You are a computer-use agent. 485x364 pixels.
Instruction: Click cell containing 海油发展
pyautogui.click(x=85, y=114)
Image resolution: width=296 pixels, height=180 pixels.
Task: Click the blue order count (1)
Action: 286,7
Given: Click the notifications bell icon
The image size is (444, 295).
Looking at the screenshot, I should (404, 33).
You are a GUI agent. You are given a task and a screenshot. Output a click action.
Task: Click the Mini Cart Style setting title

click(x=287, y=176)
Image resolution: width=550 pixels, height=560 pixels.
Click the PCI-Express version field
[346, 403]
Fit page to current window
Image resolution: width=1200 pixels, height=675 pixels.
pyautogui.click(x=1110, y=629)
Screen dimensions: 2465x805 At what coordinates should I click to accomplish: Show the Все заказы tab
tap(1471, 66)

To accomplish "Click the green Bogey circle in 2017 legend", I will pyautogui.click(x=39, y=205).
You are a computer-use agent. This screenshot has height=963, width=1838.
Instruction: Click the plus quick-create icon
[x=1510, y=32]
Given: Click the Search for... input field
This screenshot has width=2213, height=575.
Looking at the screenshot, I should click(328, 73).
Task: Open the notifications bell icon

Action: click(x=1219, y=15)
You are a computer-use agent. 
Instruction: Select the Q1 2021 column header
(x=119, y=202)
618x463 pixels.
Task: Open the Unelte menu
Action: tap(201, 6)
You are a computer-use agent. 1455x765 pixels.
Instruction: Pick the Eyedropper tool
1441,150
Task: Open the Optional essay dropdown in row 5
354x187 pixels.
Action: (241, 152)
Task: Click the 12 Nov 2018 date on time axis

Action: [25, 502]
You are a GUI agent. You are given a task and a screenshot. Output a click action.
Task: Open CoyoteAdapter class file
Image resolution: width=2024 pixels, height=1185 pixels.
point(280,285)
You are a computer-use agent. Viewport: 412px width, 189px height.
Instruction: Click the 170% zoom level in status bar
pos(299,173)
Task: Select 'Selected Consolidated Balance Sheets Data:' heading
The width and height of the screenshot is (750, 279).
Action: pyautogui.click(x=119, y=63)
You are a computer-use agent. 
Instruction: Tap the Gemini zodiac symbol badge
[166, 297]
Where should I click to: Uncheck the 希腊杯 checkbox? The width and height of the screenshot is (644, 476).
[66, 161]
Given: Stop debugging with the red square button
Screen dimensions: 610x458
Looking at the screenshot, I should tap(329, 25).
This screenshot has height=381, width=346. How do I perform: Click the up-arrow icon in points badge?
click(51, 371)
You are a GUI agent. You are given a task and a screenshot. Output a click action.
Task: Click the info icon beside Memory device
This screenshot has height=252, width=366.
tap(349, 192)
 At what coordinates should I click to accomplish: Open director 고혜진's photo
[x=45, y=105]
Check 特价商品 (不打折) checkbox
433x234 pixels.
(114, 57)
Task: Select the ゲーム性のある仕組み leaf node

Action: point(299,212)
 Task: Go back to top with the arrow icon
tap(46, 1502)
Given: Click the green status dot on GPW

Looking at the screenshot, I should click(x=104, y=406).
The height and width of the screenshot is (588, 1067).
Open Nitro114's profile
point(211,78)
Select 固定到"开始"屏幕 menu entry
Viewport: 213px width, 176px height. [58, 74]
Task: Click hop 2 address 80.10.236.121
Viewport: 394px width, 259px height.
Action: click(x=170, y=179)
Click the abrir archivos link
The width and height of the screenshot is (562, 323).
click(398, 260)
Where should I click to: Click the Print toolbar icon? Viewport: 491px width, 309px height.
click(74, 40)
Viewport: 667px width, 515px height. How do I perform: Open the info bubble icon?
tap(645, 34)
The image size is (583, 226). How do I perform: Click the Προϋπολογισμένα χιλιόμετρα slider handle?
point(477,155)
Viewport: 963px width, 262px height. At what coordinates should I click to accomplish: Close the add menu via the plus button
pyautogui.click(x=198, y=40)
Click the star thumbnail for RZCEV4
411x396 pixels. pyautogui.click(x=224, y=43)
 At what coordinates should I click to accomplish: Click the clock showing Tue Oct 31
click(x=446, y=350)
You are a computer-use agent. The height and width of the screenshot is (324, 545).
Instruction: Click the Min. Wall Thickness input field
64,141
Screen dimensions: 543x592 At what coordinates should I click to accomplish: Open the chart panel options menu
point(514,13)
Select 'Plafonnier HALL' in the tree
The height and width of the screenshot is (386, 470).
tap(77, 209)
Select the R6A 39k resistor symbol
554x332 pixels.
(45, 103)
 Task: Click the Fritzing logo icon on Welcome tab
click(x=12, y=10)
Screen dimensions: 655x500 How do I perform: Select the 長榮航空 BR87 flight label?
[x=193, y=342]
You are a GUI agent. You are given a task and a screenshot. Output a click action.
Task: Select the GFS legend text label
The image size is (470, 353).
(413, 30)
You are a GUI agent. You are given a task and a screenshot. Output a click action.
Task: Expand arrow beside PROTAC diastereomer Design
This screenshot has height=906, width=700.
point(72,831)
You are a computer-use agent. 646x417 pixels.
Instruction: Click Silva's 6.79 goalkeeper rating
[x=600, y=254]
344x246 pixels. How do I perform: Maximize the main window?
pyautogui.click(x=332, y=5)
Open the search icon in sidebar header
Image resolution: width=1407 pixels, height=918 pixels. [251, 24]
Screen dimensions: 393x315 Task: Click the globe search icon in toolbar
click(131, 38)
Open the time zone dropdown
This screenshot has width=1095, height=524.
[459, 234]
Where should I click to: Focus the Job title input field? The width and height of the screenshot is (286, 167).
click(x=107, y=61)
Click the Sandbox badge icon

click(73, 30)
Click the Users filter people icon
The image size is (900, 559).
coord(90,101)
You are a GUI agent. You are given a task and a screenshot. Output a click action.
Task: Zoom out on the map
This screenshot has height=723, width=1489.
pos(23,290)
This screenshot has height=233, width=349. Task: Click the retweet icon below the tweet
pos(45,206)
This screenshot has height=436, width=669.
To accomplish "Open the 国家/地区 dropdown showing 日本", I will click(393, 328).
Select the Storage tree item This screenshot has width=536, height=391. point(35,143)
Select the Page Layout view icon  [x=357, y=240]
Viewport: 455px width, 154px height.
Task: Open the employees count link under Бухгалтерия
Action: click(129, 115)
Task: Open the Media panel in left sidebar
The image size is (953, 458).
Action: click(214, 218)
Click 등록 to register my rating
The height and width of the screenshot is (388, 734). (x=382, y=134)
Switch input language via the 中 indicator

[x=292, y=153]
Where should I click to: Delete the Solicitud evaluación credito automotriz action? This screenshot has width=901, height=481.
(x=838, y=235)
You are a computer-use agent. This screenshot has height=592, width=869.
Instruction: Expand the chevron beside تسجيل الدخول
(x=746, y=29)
● ● ●
Exercise description - Nothing past the line containing "Task: Select 'Selected" should be restated; transcribe the material exactly from its first line through that line.

Problem solution -
You are a computer-use agent. 485x364 pixels.
Instruction: Click cell containing 海油发展
pyautogui.click(x=85, y=114)
Image resolution: width=296 pixels, height=180 pixels.
Task: Click the blue order count (1)
Action: 286,7
Given: Click the notifications bell icon
The image size is (444, 295).
Looking at the screenshot, I should (404, 33).
You are a GUI agent. You are given a task and a screenshot. Output a click action.
Task: Click the Mini Cart Style setting title

click(x=287, y=176)
Image resolution: width=550 pixels, height=560 pixels.
Click the PCI-Express version field
[346, 403]
Fit page to current window
Image resolution: width=1200 pixels, height=675 pixels.
pyautogui.click(x=1110, y=629)
Screen dimensions: 2465x805 At what coordinates should I click to accomplish: Show the Все заказы tab
tap(1471, 66)

To accomplish "Click the green Bogey circle in 2017 legend", I will pyautogui.click(x=39, y=205).
You are a computer-use agent. This screenshot has height=963, width=1838.
Instruction: Click the plus quick-create icon
[x=1510, y=32]
Given: Click the Search for... input field
This screenshot has width=2213, height=575.
Looking at the screenshot, I should click(328, 73).
Task: Open the notifications bell icon

Action: click(x=1219, y=15)
You are a computer-use agent. 
Instruction: Select the Q1 2021 column header
(x=119, y=202)
618x463 pixels.
Task: Open the Unelte menu
Action: tap(201, 6)
You are a computer-use agent. 1455x765 pixels.
Instruction: Pick the Eyedropper tool
1441,150
Task: Open the Optional essay dropdown in row 5
354x187 pixels.
Action: (241, 152)
Task: Click the 12 Nov 2018 date on time axis

Action: [25, 502]
You are a GUI agent. You are given a task and a screenshot. Output a click action.
Task: Open CoyoteAdapter class file
Image resolution: width=2024 pixels, height=1185 pixels.
point(280,285)
You are a computer-use agent. Viewport: 412px width, 189px height.
Instruction: Click the 170% zoom level in status bar
pos(299,173)
Task: Select 'Selected Consolidated Balance Sheets Data:' heading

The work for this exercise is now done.